▸ **YOUR GOAL**
Reproduce the entries in full, with no changes.

Start of Block

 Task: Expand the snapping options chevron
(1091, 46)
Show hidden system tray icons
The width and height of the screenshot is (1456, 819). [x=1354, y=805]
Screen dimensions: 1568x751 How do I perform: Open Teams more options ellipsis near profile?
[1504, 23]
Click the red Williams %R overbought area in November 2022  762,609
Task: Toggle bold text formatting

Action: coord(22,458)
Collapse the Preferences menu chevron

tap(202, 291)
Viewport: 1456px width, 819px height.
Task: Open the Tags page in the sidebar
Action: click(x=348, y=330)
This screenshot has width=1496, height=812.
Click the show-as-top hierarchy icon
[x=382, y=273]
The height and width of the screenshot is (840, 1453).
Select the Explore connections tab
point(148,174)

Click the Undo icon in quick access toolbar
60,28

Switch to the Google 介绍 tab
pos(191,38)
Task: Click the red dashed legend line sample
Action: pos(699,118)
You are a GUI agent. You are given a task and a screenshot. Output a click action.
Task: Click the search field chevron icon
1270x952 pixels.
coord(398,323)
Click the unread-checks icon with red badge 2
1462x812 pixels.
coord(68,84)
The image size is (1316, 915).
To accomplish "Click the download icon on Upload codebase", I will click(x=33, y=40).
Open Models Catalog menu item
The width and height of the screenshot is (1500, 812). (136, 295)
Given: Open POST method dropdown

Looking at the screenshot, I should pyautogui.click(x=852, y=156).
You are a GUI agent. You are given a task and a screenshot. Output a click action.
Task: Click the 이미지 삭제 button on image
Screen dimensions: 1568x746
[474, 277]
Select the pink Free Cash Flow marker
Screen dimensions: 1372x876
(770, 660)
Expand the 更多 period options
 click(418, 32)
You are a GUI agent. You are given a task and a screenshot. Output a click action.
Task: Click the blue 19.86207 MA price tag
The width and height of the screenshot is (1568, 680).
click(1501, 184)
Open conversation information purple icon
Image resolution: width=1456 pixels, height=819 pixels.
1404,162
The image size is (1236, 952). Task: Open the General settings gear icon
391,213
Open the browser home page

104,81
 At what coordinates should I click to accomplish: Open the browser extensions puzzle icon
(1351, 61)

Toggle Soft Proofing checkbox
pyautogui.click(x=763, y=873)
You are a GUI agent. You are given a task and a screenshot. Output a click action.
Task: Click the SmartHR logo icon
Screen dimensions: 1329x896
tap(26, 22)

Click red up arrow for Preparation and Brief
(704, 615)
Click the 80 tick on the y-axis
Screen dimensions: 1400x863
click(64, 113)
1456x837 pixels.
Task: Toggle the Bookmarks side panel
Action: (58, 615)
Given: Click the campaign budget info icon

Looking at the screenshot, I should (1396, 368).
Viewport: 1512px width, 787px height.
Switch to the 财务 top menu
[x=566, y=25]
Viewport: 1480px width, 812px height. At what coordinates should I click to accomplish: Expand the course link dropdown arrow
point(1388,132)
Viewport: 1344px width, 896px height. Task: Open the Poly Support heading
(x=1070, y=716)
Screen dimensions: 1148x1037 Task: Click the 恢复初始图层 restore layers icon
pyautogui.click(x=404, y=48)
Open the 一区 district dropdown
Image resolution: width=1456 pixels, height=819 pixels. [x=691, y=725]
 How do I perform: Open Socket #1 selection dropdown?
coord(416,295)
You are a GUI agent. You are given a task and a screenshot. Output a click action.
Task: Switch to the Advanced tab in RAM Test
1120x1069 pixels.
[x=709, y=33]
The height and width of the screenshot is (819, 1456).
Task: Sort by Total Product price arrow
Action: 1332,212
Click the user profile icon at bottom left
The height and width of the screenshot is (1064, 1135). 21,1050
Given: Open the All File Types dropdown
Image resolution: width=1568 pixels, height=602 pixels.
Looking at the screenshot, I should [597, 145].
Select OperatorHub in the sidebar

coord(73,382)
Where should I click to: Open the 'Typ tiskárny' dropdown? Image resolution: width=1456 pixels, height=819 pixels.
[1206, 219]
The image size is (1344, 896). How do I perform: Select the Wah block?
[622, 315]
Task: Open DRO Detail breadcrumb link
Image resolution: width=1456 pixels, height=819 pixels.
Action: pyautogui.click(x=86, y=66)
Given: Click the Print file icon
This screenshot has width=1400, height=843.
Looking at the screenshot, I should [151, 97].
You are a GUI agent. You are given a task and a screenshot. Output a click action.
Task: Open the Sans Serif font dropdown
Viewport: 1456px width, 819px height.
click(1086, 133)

End of Block

▸ **PROBLEM SOLUTION**
 Task: Expand the snapping options chevron
(1091, 46)
Show hidden system tray icons
The width and height of the screenshot is (1456, 819). [x=1354, y=805]
Screen dimensions: 1568x751 How do I perform: Open Teams more options ellipsis near profile?
[1504, 23]
Click the red Williams %R overbought area in November 2022  762,609
Task: Toggle bold text formatting

Action: coord(22,458)
Collapse the Preferences menu chevron

tap(202, 291)
Viewport: 1456px width, 819px height.
Task: Open the Tags page in the sidebar
Action: click(x=348, y=330)
This screenshot has width=1496, height=812.
Click the show-as-top hierarchy icon
[x=382, y=273]
The height and width of the screenshot is (840, 1453).
Select the Explore connections tab
point(148,174)

Click the Undo icon in quick access toolbar
60,28

Switch to the Google 介绍 tab
pos(191,38)
Task: Click the red dashed legend line sample
Action: pos(699,118)
You are a GUI agent. You are given a task and a screenshot. Output a click action.
Task: Click the search field chevron icon
1270x952 pixels.
coord(398,323)
Click the unread-checks icon with red badge 2
1462x812 pixels.
coord(68,84)
The image size is (1316, 915).
To accomplish "Click the download icon on Upload codebase", I will click(x=33, y=40).
Open Models Catalog menu item
The width and height of the screenshot is (1500, 812). (136, 295)
Given: Open POST method dropdown

Looking at the screenshot, I should pyautogui.click(x=852, y=156).
You are a GUI agent. You are given a task and a screenshot. Output a click action.
Task: Click the 이미지 삭제 button on image
Screen dimensions: 1568x746
[474, 277]
Select the pink Free Cash Flow marker
Screen dimensions: 1372x876
(770, 660)
Expand the 更多 period options
 click(418, 32)
You are a GUI agent. You are given a task and a screenshot. Output a click action.
Task: Click the blue 19.86207 MA price tag
The width and height of the screenshot is (1568, 680).
click(1501, 184)
Open conversation information purple icon
Image resolution: width=1456 pixels, height=819 pixels.
1404,162
The image size is (1236, 952). Task: Open the General settings gear icon
391,213
Open the browser home page

104,81
 At what coordinates should I click to accomplish: Open the browser extensions puzzle icon
(1351, 61)

Toggle Soft Proofing checkbox
pyautogui.click(x=763, y=873)
You are a GUI agent. You are given a task and a screenshot. Output a click action.
Task: Click the SmartHR logo icon
Screen dimensions: 1329x896
tap(26, 22)

Click red up arrow for Preparation and Brief
(704, 615)
Click the 80 tick on the y-axis
Screen dimensions: 1400x863
click(64, 113)
1456x837 pixels.
Task: Toggle the Bookmarks side panel
Action: (58, 615)
Given: Click the campaign budget info icon

Looking at the screenshot, I should (1396, 368).
Viewport: 1512px width, 787px height.
Switch to the 财务 top menu
[x=566, y=25]
Viewport: 1480px width, 812px height. At what coordinates should I click to accomplish: Expand the course link dropdown arrow
point(1388,132)
Viewport: 1344px width, 896px height. Task: Open the Poly Support heading
(x=1070, y=716)
Screen dimensions: 1148x1037 Task: Click the 恢复初始图层 restore layers icon
pyautogui.click(x=404, y=48)
Open the 一区 district dropdown
Image resolution: width=1456 pixels, height=819 pixels. [x=691, y=725]
 How do I perform: Open Socket #1 selection dropdown?
coord(416,295)
You are a GUI agent. You are given a task and a screenshot. Output a click action.
Task: Switch to the Advanced tab in RAM Test
1120x1069 pixels.
[x=709, y=33]
The height and width of the screenshot is (819, 1456).
Task: Sort by Total Product price arrow
Action: 1332,212
Click the user profile icon at bottom left
The height and width of the screenshot is (1064, 1135). 21,1050
Given: Open the All File Types dropdown
Image resolution: width=1568 pixels, height=602 pixels.
Looking at the screenshot, I should [597, 145].
Select OperatorHub in the sidebar

coord(73,382)
Where should I click to: Open the 'Typ tiskárny' dropdown? Image resolution: width=1456 pixels, height=819 pixels.
[1206, 219]
The image size is (1344, 896). How do I perform: Select the Wah block?
[622, 315]
Task: Open DRO Detail breadcrumb link
Image resolution: width=1456 pixels, height=819 pixels.
Action: pyautogui.click(x=86, y=66)
Given: Click the Print file icon
This screenshot has width=1400, height=843.
Looking at the screenshot, I should [151, 97].
You are a GUI agent. You are given a task and a screenshot. Output a click action.
Task: Open the Sans Serif font dropdown
Viewport: 1456px width, 819px height.
click(1086, 133)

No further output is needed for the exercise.